== KUTIPAN ==

Kamis, 03 Januari 2013

ISTIHSAN DAN PROBLEMATIKANYA




ISTIHSAN DAN PROBLEMATIKANYA
Pengertian Istihsan
            Secara etimologi, Istihsan mempunyai arti menganggap sesuatu lebih baik, adanya sesuatu itu lebih baik, atau mengikuti sesuatu yang lebih baik atau mencari yang lebih baik untuk diikuti. (Dalam : Safiudin Shidik, Ushul Fiqh, Jakarta : PT. Intimedia Cipta Nusantara, 2005, hal. 59). Dalam penggunaan lafal istihsan ini para ulama ushul fiqh tidak banyak perbedaan pendapat, karena memang lafal yang seakar dengan istihsan banyak dijumpai dalam al-Qur’an dan Sunnah Rasulallah saw. Dalam hal ini, H. Nasrun Haroen memiliki pendapat bahwa menurutnya, letak perbedaan pendapat sebenarnya hanya terdapat dalam rumusan dan hakikat istihsan. (Dalam : Nasrun Haroen, Ushul Fiqh I, Jakarta : Logos Wacana Ilmu, 1997, h. 102). Dalam terminology bahasanya, para ulama ushul mendefinisikan istihsan adalah pindahnya seorang mujtahid dari tuntutan kias jali (nyata) kepada kias khafi (samar), atau dari dalil kully kepada hukum takhshis lantaran terdapatr dalil yang menyebabkan mujtahid mengalihkan hasil pikirannya dan mementingkan perpindahan hukum (Dalam : Abdul Wahab Khalaf, Ilmu Ushulul Fiqh, penerjemah K.H. Masdar Helmy, Bandung : Gema Risalah Press, 1997, hal. 136).

===

**TUJUAN:**
Jawablah pertanyaan berikut berdasarkan teks tentang istihsan di atas.
(a) Apa arti istihsan secara etimologi?
(b) Menurut H. Nasrun Haroen, di mana sebenarnya letak perbedaan pendapat tentang istihsan?
(c) Menurut definisi para ulama ushul, dari kias apa ke kias apa seorang mujtahid berpindah dalam istihsan?

== CUPLIKAN DATA ==

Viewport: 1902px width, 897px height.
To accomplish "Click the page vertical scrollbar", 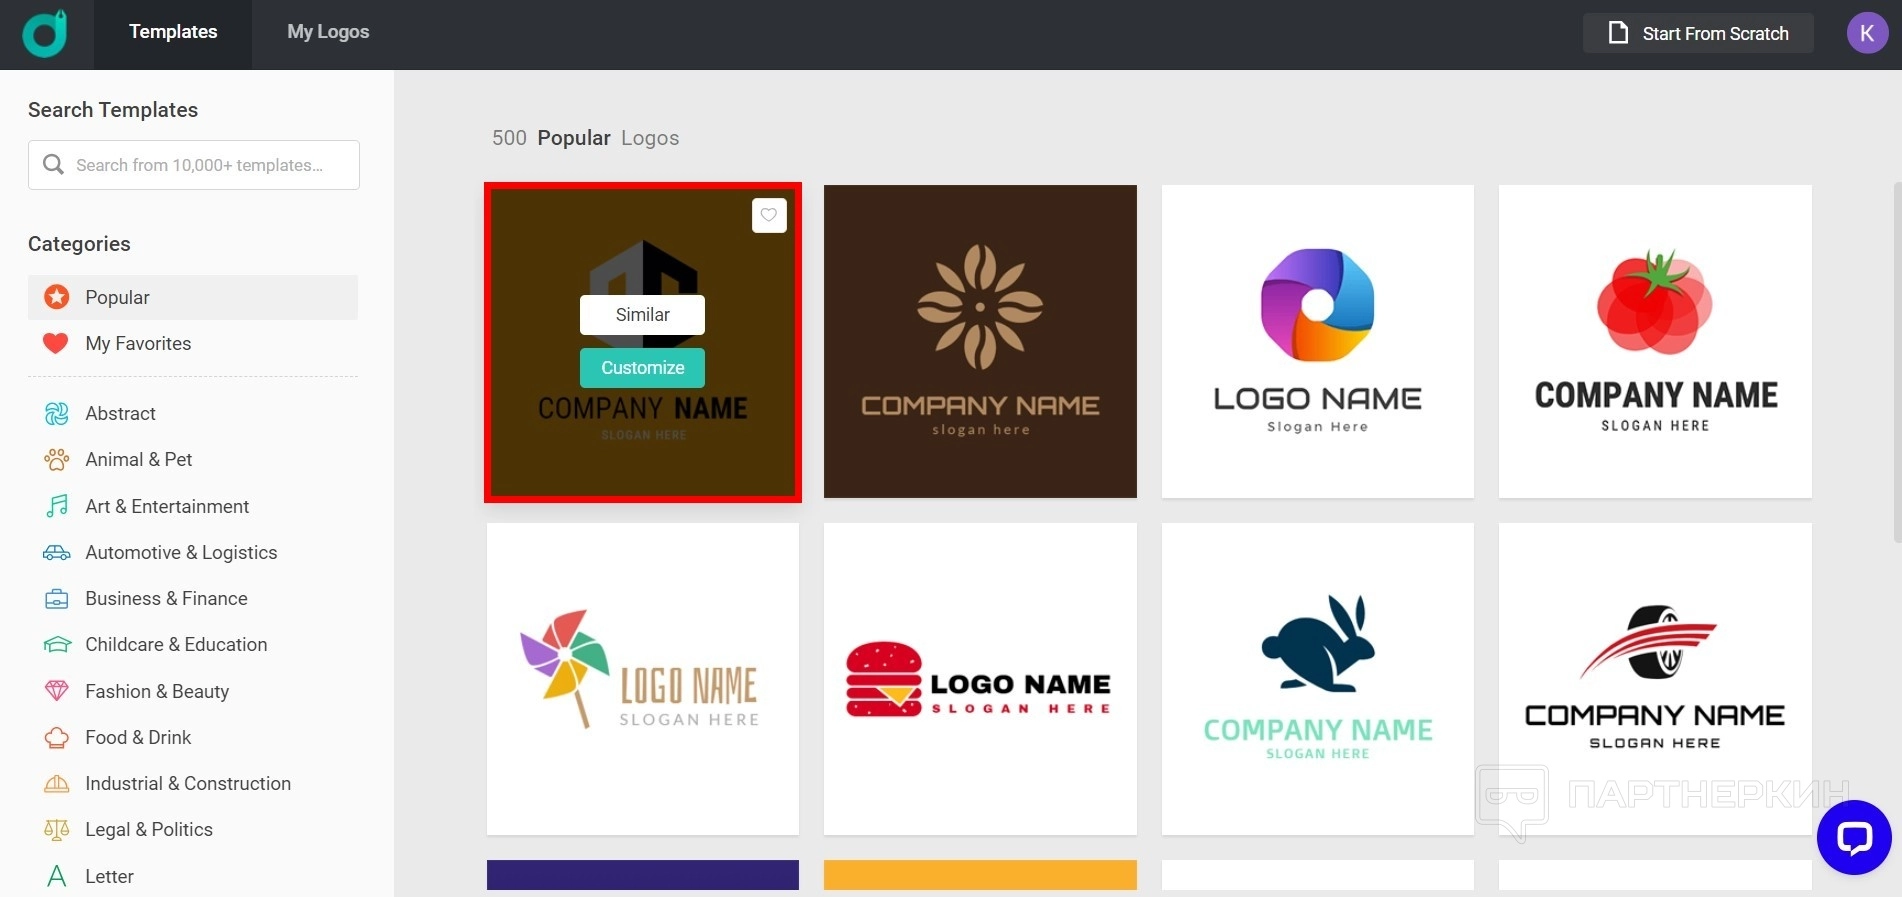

===

**PENYELESAIAN TUGAS:**
(a) Menganggap sesuatu lebih baik, adanya sesuatu itu lebih baik, atau mengikuti sesuatu yang lebih baik atau mencari yang lebih baik untuk diikuti.
(b) Hanya dalam rumusan dan hakikat istihsan.
(c) Dari kias jali (nyata) kepada kias khafi (samar).